Réjean Grenier
Le Voyageur
Réjean Grenier

Les cons du déconfinement

En temps normal, on s'en accommode. En pandémie, ils nous mettent en danger.

Dans un précédent éditorial, nous abordions brièvement certaines difficultés — en éducation, en santé et dans la population — liées au déconfinement décrété par les gouvernements canadiens. Comme nous pouvons le voir ailleurs dans le monde, le déconfinement est truffé d’embuches qui peuvent déclencher une nouvelle vague d’infections au coronavirus. Une des plus sérieuses embuches demeure cependant la stupidité.

Il y a des cons partout dans le monde et, en général, on s’en accommode. Mais en temps de pandémie, ça devient plus compliqué. Parce que ça nous met tous en danger. Prenons comme exemple le groupe Freedom Keepers de Sudbury, dont les membres croient que le port du masque est une atteinte à leur liberté. Certains ne se contentent pas de ne pas porter de masque, ils vont même jusqu’à causer, par exprès, des scènes dans les commerces qui l’exigent. Ils engueulent le personnel qui leur offre un masque et ils fustigent les clients qui en portent.

Ces espèces de néandertaliens à Sudbury ne sont pas les seuls. D’autres adeptes de théories du complot ont manifesté sur la colline parlementaire à Ottawa et plus d’un millier ont paradé à Montréal et dans d’autres villes en fin de semaine. Ils ont mal à leur liberté.

Le problème est que ces gens sont encouragés par certains leadeurs politiques. Pas au Canada, où les politiciens de tous les partis essaient d’aplanir la courbe de l’infection au virus en préconisant la distanciation et le port du masque. La plupart des politiciens en Europe de l’Ouest sont sur la même page. Et on voit bien que ces mesures ont un effet positif.
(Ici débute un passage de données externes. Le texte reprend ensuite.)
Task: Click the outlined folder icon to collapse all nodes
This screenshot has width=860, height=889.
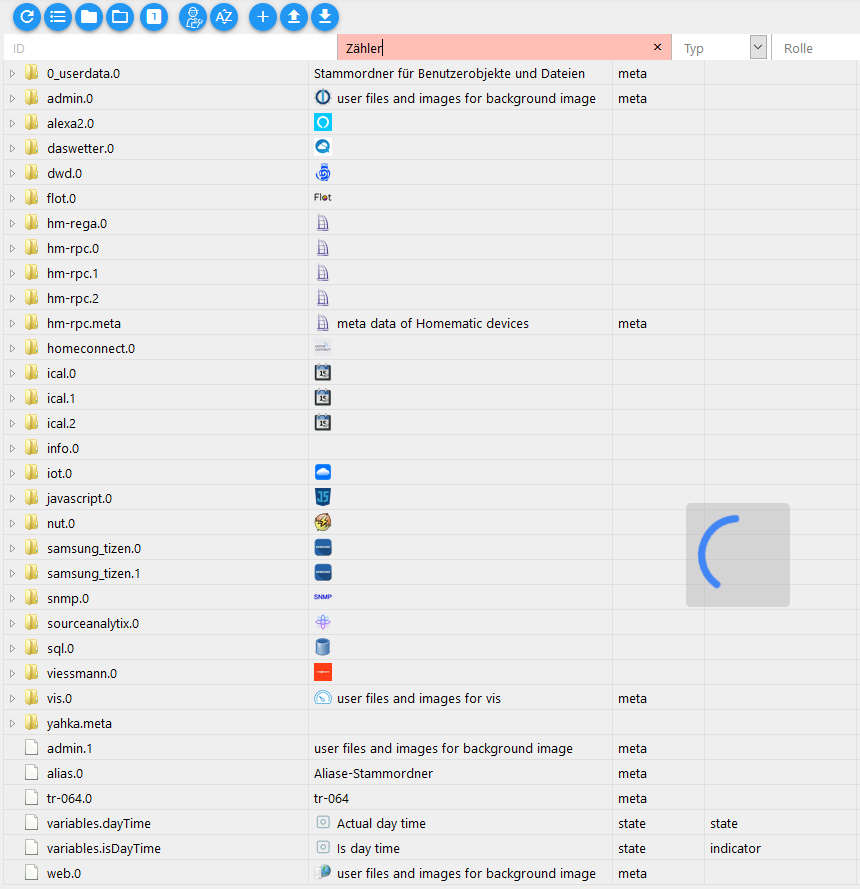Action: (x=120, y=16)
Il en va malheureusement bien autrement aux États-Unis et dans d’autres pays régis pas des dictateurs qui mentent comme des arracheurs de dents. Par exemple, en Biélorussie, le dictateur Lukashenko empêche les autorités médicales de déclarer le nombre de décès dû au virus et affirme que la vodka peut éradiquer le virus. Ben oui, chers concitoyens, buvez, ainsi vous oublierez peut-être que je suis en train de voler votre pays!

Au Brésil, le pseudodictateur Bolsanoro continue d’affirmer que la COVID-19 n’est qu’un gros rhume, alors qu’elle a déjà causé près de 100 000 décès en 6 mois dans son pays (en guise de comparaison, 9000 décès au Canada).

On pourrait continuer à nommer des dirigeants qui démontrent leur stupidité abyssale, mais qu’il nous suffise de regarder nos voisins du sud. Il y a bien sûr l’idiot en chef, Donald Trump, qui continue à ridiculiser le port du masque même s’il a récemment commencé à en porter et qui exhorte les autorités des états à relancer l’économie coute que coute. Et le cout est super élevé : 5 millions de cas et 160 000 décès, les pires chiffres dans le monde.

Un rapide survol de la pandémie un peu partout dans le monde devrait pourtant éclairer nos choix. Là où la population suit les directives de santé publique, les cas de COVID-19 ont ralenti. Là où ils écoutent les mégalomanes qui disent n’importe quoi pour rester au pouvoir, les gens meurent à la pelle.